▶ _SELECTED TEXT_
- - -
The submission includes an Appendix of recent cases sentenced under the guidelines' relevant conduct rules with little or no procedural safeguards. The cover letter, which summarizes the problems and solutions in the seven areas, concludes with these two paragraphs:
It is time for the Commission to move forward and fix what is broken. Justice Breyer previously called upon the Commission to act forcefully to reduce the false precision, unfairness, and inefficiency increasingly reflected in the guidelines over time, and to move in the direction of greater judicial discretion, fairness and equity. While the Commission has amended the guidelines nearly 700 times, only a handful of these amendments sought to reduce sentences. This cannot be explained away by placing the blame on Congress.
In United States v. Booker, 543 U.S. 220 (2005)
, Justice Breyer invited the Commission to "modify its Guidelines in light of what it learns, thereby encouraging what it finds to be better sentencing practices." Id. at 263 (emphasis supplied). The Commission's response to Booker thus far has been to promote a fiction that the guidelines "embody" the purposes and factors set forth in 18 U.S.C. 3553(a) and to denigrate the exercise of judicial discretion as "non-conforming." This course is not productive. It stands in the way of reform, promotes disrespect for law, and may very well result in another Supreme Court ruling of unconstitutionality. We urge the Commission to take advantage of Booker to learn, to modify the guidelines accordingly, and to teach Congress what it learns.
I hope to provide a copy of or link to the defenders' submission as soon as technology allows me to do so.
UPDATE: The Fourth Circuit Blog discusses the defender submission here, and provides this link to enable downloading the full document.
- - -
▶ _THE DATA_

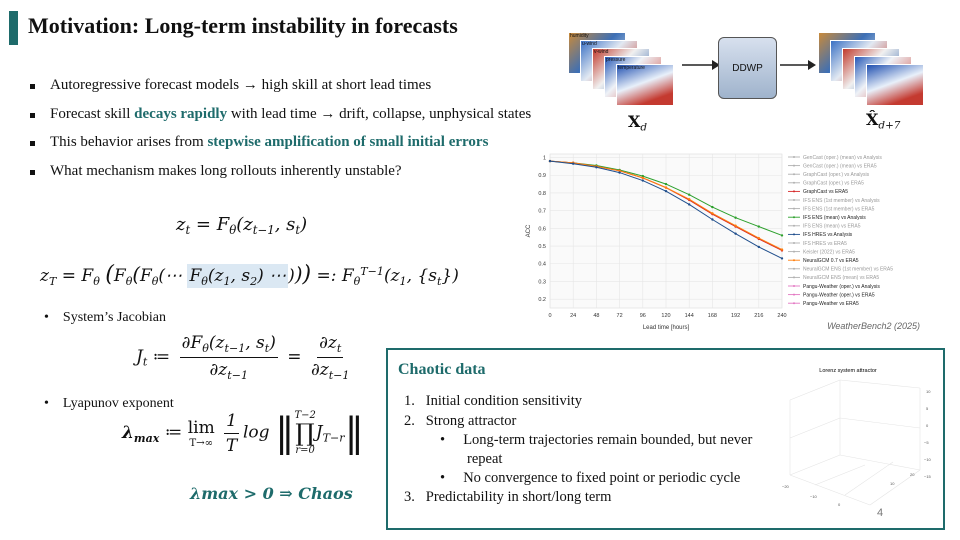 The height and width of the screenshot is (540, 960). What do you see at coordinates (529, 230) in the screenshot?
I see `y-axis-label: ACC` at bounding box center [529, 230].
- - -
▶ _WHAT THIS EXERCISE ASKS_
1. According to the sentencing excerpt, roughly how many times has the Commission amended the guidelines?
2. From the sentencing excerpt, extract everything from "The submission includes" down to "blame on Congress.".
3. List each quality that, according to the sentencing excerpt, Justice Breyer called upon the Commission to reduce in the guidelines.

▶ _SOLUTION LIST_
1. Nearly 700 times.

2.
The submission includes an Appendix of recent cases sentenced under the guidelines' relevant conduct rules with little or no procedural safeguards. The cover letter, which summarizes the problems and solutions in the seven areas, concludes with these two paragraphs:
It is time for the Commission to move forward and fix what is broken. Justice Breyer previously called upon the Commission to act forcefully to reduce the false precision, unfairness, and inefficiency increasingly reflected in the guidelines over time, and to move in the direction of greater judicial discretion, fairness and equity. While the Commission has amended the guidelines nearly 700 times, only a handful of these amendments sought to reduce sentences. This cannot be explained away by placing the blame on Congress.

3.
false precision
unfairness
inefficiency